**DATA SECTION:**
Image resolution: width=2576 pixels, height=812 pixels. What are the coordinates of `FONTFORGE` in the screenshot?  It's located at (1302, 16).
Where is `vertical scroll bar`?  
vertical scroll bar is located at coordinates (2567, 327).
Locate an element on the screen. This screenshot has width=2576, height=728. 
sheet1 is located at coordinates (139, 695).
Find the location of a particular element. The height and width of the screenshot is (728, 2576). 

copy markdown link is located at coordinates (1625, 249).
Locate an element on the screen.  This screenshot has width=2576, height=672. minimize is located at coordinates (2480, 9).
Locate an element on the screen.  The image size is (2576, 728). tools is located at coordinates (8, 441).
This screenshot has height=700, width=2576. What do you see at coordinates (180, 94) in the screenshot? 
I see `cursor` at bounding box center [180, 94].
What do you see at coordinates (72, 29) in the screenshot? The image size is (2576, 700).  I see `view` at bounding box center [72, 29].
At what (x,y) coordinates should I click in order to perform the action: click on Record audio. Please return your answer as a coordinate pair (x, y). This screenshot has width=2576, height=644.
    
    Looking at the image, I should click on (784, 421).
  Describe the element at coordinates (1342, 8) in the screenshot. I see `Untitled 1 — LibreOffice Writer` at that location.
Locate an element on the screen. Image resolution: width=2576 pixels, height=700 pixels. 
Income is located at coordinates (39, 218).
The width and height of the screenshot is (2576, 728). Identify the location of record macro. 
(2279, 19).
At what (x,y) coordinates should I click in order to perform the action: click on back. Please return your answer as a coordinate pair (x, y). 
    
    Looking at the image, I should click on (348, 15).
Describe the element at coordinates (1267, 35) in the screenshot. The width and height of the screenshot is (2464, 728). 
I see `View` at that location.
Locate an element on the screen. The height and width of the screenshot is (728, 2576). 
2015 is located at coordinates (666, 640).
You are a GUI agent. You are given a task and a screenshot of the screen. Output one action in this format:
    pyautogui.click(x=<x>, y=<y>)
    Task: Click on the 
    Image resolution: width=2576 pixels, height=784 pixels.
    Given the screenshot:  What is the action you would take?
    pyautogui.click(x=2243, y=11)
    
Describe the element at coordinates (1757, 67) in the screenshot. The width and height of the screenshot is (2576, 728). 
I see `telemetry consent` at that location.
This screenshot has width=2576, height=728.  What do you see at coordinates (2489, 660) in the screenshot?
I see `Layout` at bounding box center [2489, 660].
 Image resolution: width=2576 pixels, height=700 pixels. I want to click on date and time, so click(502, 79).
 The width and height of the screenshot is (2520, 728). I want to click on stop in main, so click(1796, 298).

**EXERCISE:** Reproduce all of the entries above verbatim, changing no character.

**RESULT:**
Image resolution: width=2576 pixels, height=812 pixels. What are the coordinates of `FONTFORGE` in the screenshot?  It's located at (1302, 16).
Where is `vertical scroll bar`?  
vertical scroll bar is located at coordinates (2567, 327).
Locate an element on the screen. This screenshot has width=2576, height=728. 
sheet1 is located at coordinates (139, 695).
Find the location of a particular element. The height and width of the screenshot is (728, 2576). 

copy markdown link is located at coordinates (1625, 249).
Locate an element on the screen.  This screenshot has width=2576, height=672. minimize is located at coordinates (2480, 9).
Locate an element on the screen.  The image size is (2576, 728). tools is located at coordinates (8, 441).
This screenshot has height=700, width=2576. What do you see at coordinates (180, 94) in the screenshot? 
I see `cursor` at bounding box center [180, 94].
What do you see at coordinates (72, 29) in the screenshot? The image size is (2576, 700).  I see `view` at bounding box center [72, 29].
At what (x,y) coordinates should I click in order to perform the action: click on Record audio. Please return your answer as a coordinate pair (x, y). This screenshot has width=2576, height=644.
    
    Looking at the image, I should click on (784, 421).
  Describe the element at coordinates (1342, 8) in the screenshot. I see `Untitled 1 — LibreOffice Writer` at that location.
Locate an element on the screen. Image resolution: width=2576 pixels, height=700 pixels. 
Income is located at coordinates (39, 218).
The width and height of the screenshot is (2576, 728). Identify the location of record macro. 
(2279, 19).
At what (x,y) coordinates should I click in order to perform the action: click on back. Please return your answer as a coordinate pair (x, y). 
    
    Looking at the image, I should click on (348, 15).
Describe the element at coordinates (1267, 35) in the screenshot. The width and height of the screenshot is (2464, 728). 
I see `View` at that location.
Locate an element on the screen. The height and width of the screenshot is (728, 2576). 
2015 is located at coordinates (666, 640).
You are a GUI agent. You are given a task and a screenshot of the screen. Output one action in this format:
    pyautogui.click(x=<x>, y=<y>)
    Task: Click on the 
    Image resolution: width=2576 pixels, height=784 pixels.
    Given the screenshot:  What is the action you would take?
    pyautogui.click(x=2243, y=11)
    
Describe the element at coordinates (1757, 67) in the screenshot. The width and height of the screenshot is (2576, 728). 
I see `telemetry consent` at that location.
This screenshot has width=2576, height=728.  What do you see at coordinates (2489, 660) in the screenshot?
I see `Layout` at bounding box center [2489, 660].
 Image resolution: width=2576 pixels, height=700 pixels. I want to click on date and time, so click(502, 79).
 The width and height of the screenshot is (2520, 728). I want to click on stop in main, so click(1796, 298).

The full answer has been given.